GIVEN TASK: Can you reproduce the blog post below on rules for good written communication, word for word from beginning to end?

PASSAGE TO READ:
Three simple rules for good written communication
One of the phrases that best illustrates the Dunning-Kruger Effect is this:
“I’m a great communicator.”
In my 30+ year career, I’ve met a lot of people who think of themselves as great communicators. In most cases, by “great communicator” they mean one of two things:
- “I talk a lot” or
- “I always include every possible detail”
The Dunning-Kruger Effect, loosely speaking, is a cognitive bias that makes people think they’re good at something they’re actually bad at. People who think they’re good at communicating often aren’t.
But this post is not about Dunning-Kruger. It’s about simple rules for good written communication.
Here are three of mine.
Rule #1: Value the reader’s time
More words does not mean better communication.
In fact, just the opposite is true. The more words you put in, the more work I have to do to figure out which ones you want me to care about.
“Omit needless words.”
– William Strunk, Jr.
When I get a long email that could have been a short email, I know that the sender values their own time more than they value mine.
“I didn’t have time to write a short letter, so I wrote a long one instead.”

DATASET CONTENT:
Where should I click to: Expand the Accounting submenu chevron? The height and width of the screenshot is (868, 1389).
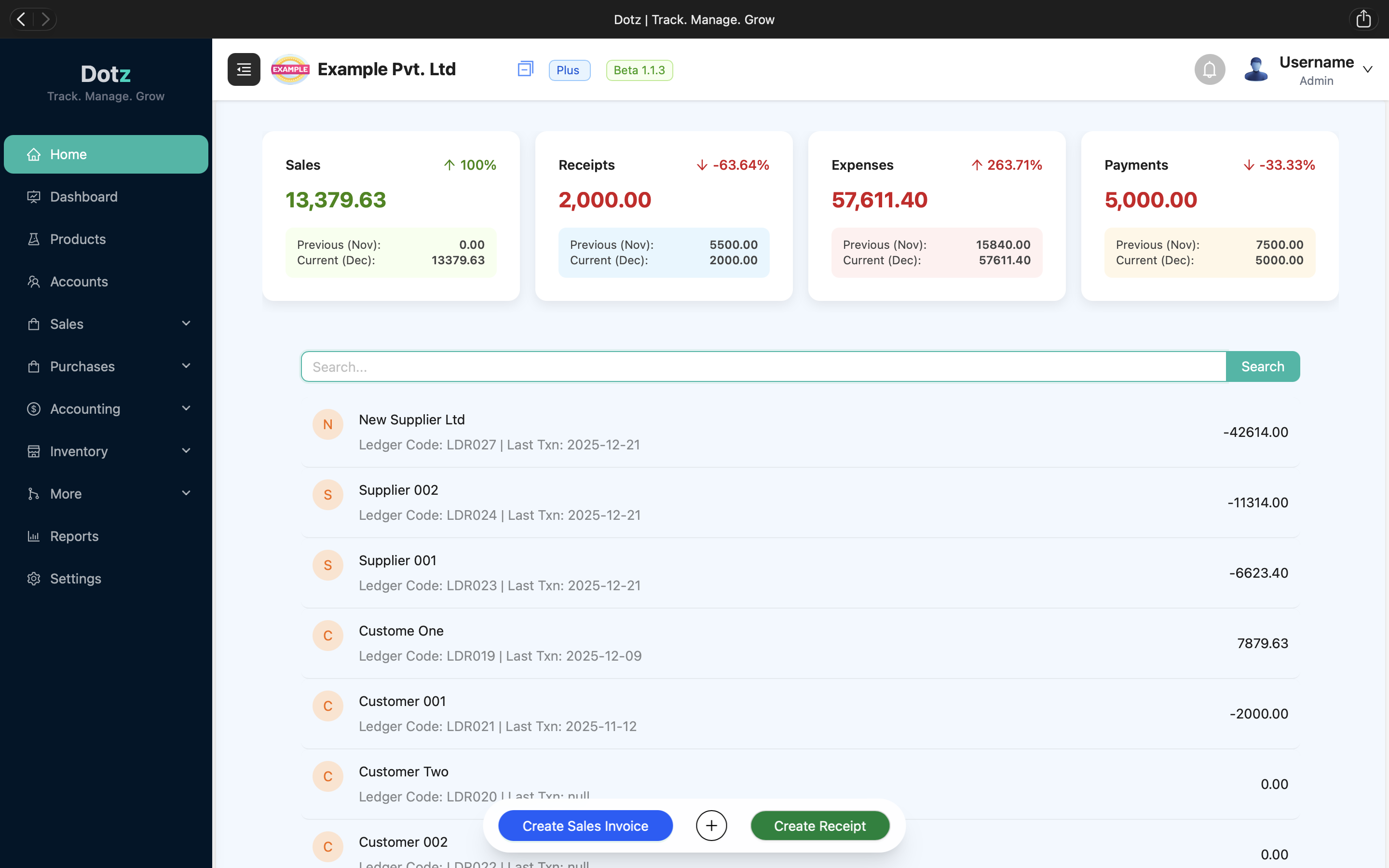tap(186, 409)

WRITTEN ANSWER:
Three simple rules for good written communication
One of the phrases that best illustrates the Dunning-Kruger Effect is this:
“I’m a great communicator.”
In my 30+ year career, I’ve met a lot of people who think of themselves as great communicators. In most cases, by “great communicator” they mean one of two things:
- “I talk a lot” or
- “I always include every possible detail”
The Dunning-Kruger Effect, loosely speaking, is a cognitive bias that makes people think they’re good at something they’re actually bad at. People who think they’re good at communicating often aren’t.
But this post is not about Dunning-Kruger. It’s about simple rules for good written communication.
Here are three of mine.
Rule #1: Value the reader’s time
More words does not mean better communication.
In fact, just the opposite is true. The more words you put in, the more work I have to do to figure out which ones you want me to care about.
“Omit needless words.”
– William Strunk, Jr.
When I get a long email that could have been a short email, I know that the sender values their own time more than they value mine.
“I didn’t have time to write a short letter, so I wrote a long one instead.”